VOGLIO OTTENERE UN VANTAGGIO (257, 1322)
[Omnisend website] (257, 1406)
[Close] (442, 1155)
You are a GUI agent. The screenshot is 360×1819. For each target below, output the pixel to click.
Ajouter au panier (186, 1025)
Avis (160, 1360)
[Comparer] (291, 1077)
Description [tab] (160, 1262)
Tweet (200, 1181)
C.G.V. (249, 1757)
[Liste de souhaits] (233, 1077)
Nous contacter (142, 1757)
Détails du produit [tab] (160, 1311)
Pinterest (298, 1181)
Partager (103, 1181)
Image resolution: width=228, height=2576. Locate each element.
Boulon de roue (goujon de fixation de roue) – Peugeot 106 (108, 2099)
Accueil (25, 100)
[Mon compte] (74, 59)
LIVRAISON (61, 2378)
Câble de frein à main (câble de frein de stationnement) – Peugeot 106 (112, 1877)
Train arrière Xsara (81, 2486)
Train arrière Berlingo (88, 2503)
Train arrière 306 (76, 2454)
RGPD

ACTIVITY
Beginning at the first line above, repeat exactly until the line containing "Train arrière Berlingo (88, 2503)", which is included.

YOUR RESPONSE
VOGLIO OTTENERE UN VANTAGGIO (257, 1322)
[Omnisend website] (257, 1406)
[Close] (442, 1155)
You are a GUI agent. The screenshot is 360×1819. For each target below, output the pixel to click.
Ajouter au panier (186, 1025)
Avis (160, 1360)
[Comparer] (291, 1077)
Description [tab] (160, 1262)
Tweet (200, 1181)
C.G.V. (249, 1757)
[Liste de souhaits] (233, 1077)
Nous contacter (142, 1757)
Détails du produit [tab] (160, 1311)
Pinterest (298, 1181)
Partager (103, 1181)
Image resolution: width=228, height=2576. Locate each element.
Boulon de roue (goujon de fixation de roue) – Peugeot 106 (108, 2099)
Accueil (25, 100)
[Mon compte] (74, 59)
LIVRAISON (61, 2378)
Câble de frein à main (câble de frein de stationnement) – Peugeot 106 (112, 1877)
Train arrière Xsara (81, 2486)
Train arrière Berlingo (88, 2503)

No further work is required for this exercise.